= What this exercise asks =
1) In the car forum thread below, do these statements agree with it? (a) The rear LED lights cost £210 for the complete set. (b) The front lights were fitted after the owner bought the car. (c) Bajie thinks the bonnet would look better painted like the rest of the car. Answer yes or no for each, quoting the words from the thread that decide it.
2) According to the car forum thread below, why were the rear LED lights easy to fit?
3) In the car forum thread below, where were the rear LED lights bought?

= Excerpt provided =
Stunning , what sort of paint is it?


----------



## jasonchiu (Mar 8, 2006)

jesus that girl is hot


----------



## Bajie (Dec 13, 2001)

Nice colour.
I think the bonnet would look much better painted like the rest of the car though.
Rear spoiler looks like its "trying" as the rest of the kit, and the colour comes over so well. Rear three quarter view works looks better. But I really have trouble with GT style spoilers as when the car is static the majority of them just look wrong.
I really like the front wings .

Lot of hard work went in there and you should be commended.
Any interior and engine shots ... please


----------



## Cardiff R33 (Jan 16, 2004)

saw this at max power too, know the rear light are the aftermarket e bay jobs probably but i like them and are on my shoppin glist for the winter, where were they from and how much? Also your front light dont look standard?


----------



## Cardiff R33 (Jan 16, 2004)

BTW car looks good, my favourite wheels and nice colour!


----------



## sky101 (Apr 21, 2004)

*Front and rear lights.*

The rear L.E.D. lights I brought from www.essexracing.co.uk. They were an absolute bargain at £210 for the complete set. Easy to fit as well, they plug straight in to the existing light sockets.
As for the front lights, they are U.K. spec headlights. They were on the car when I brought it, because it's a U.K. car.:wavey:


----------



## bkvj (Feb 13, 2006)

nice ride, has show AND go...rare lol.

what were all of you doing at max power live then nutters!?


----------



## Cardiff R33 (Jan 16, 2004)

head light are not normally chrome inside though, unless someone else knows better!


----------



## SkylineMannen (Aug 29, 2003)

Holy S**t mate 
:bowdown1: :bowdown1: How in the h**l did you get the babe there? 
Need allsow a simular for my car. :bawling: 

Really nice car loocking clean and mean at the same time. 

Regards
Klaus
Sweden


----------



## MADsteve (Nov 25, 2004)

Cracking colour, awesome bodykit, and great wheels. 

Not too keen on the rear spoiler, but the scantily clad ladies:bowdown1: more than make up for it, IMO! lol  :clap:


----------



## HkTypeR (Sep 12, 2004)

seen you around southampton a couple of times, very nice, do you also own the Golf GTi?


----------



## deef (Aug 4, 2005)

= Recorded information =
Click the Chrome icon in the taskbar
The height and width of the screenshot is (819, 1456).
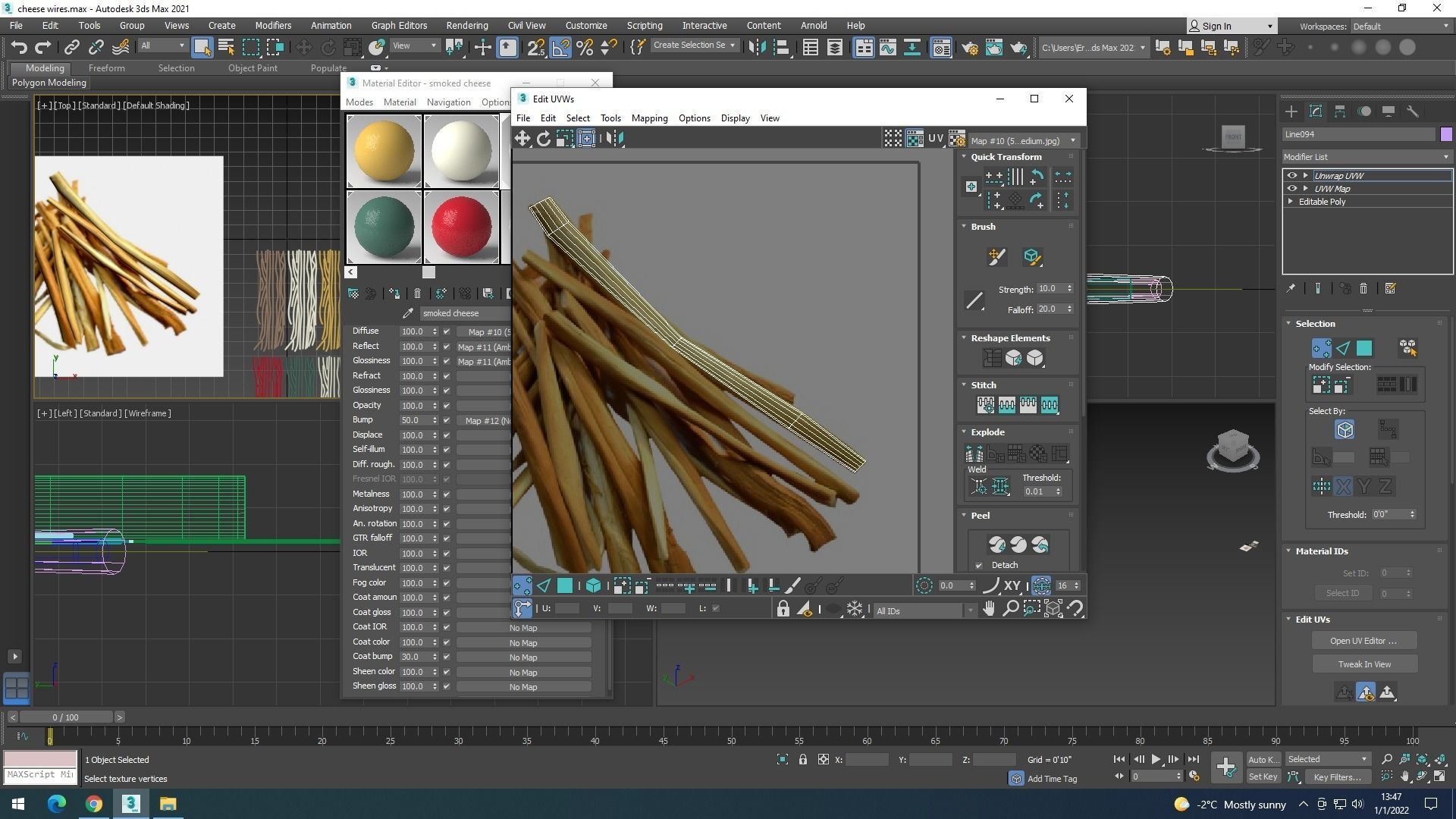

= Results of the tasks =
1)
(a) Yes: "They were an absolute bargain at £210 for the complete set."
(b) No: "They were on the car when I brought it, because it's a U.K. car."
(c) Yes: "I think the bonnet would look much better painted like the rest of the car though."

2) They were easy to fit because they plug straight into the existing light sockets.

3) From www.essexracing.co.uk.